Most palpably, survivors with disabilities drew on their experiences to energize a larger movement advocating for Native Hawaiian self-determination and working-class people in the late 1970s. Demanding “Justice, Not Charity,” Hansen’s disease patients refused to be displaced from their cherished “home away from home,” an outpatient facility called Hale Mōhalu. The state health department sought to tear down the buildings and move patients to a larger hospital. Eventually, patients were evicted, but they gained significant political visibility and authority. They later pushed successfully for affordable housing units for senior citizens and people with disabilities on the original site.

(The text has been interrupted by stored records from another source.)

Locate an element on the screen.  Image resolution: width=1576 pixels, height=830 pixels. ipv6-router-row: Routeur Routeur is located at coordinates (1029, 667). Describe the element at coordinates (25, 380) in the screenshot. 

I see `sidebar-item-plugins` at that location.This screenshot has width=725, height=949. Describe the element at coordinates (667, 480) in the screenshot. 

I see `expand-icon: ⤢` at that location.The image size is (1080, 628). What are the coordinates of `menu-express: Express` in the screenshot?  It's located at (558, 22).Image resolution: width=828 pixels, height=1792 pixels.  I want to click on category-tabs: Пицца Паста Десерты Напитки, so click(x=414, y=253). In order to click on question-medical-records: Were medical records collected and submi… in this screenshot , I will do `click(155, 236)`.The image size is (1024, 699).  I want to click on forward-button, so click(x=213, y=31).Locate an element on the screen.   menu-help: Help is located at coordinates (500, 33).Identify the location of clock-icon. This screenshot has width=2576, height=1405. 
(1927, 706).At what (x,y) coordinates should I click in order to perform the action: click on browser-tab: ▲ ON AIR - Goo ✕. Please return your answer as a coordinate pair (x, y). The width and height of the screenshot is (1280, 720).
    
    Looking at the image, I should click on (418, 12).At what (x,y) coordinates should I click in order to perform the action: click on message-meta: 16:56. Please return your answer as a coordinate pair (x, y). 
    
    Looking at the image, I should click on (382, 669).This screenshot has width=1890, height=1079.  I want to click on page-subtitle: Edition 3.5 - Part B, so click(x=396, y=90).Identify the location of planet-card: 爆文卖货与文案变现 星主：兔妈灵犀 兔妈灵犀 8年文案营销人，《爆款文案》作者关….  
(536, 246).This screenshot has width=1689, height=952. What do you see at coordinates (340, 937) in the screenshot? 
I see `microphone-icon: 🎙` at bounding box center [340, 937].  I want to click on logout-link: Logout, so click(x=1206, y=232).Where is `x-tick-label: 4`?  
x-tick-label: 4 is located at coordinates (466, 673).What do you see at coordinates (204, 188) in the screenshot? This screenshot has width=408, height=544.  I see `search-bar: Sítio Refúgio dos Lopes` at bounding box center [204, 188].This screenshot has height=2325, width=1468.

This activism by survivors raised awareness of the disenfranchisement of Native Hawaiians in their own homeland. Their eviction struggle launched subsequent demonstrations against land expropriation that have continued apace, most recently against the Thirty Meter Telescope atop Mauna Kea.
Covid-19 and Hansen’s disease are not the same epidemic event, of course. The novel coronavirus is a highly contagious virus, while Hansen’s disease is a slow-growing, minimally contagious bacterial illness. The social distancing measures in place for the past year to control the coronavirus are mild relative to the medical incarceration policy enforced in Hawaii for a century. Yet both expose systemic health inequalities. Today, Native Hawaiians, Pacific Islanders, Native Americans, African Americans and Latinos are experiencing disproportionately higher rates of coronavirus infection compared with Whites.
The history of Hansen’s disease reminds us that pandemics change us. More than 535,000 Americans have died of the coronavirus to date. Others continue to experience a “long covid” syndrome. Vaccines cannot mend intergenerational losses and grief. However, we can listen to survivors about their needs, and work to provide community support and resources: accessible education, housing and pathways to employment. Rather than abandoning experiences of the pandemic, incorporating memories of illness, struggle and survival will shape a different, and perhaps better, normal going forward.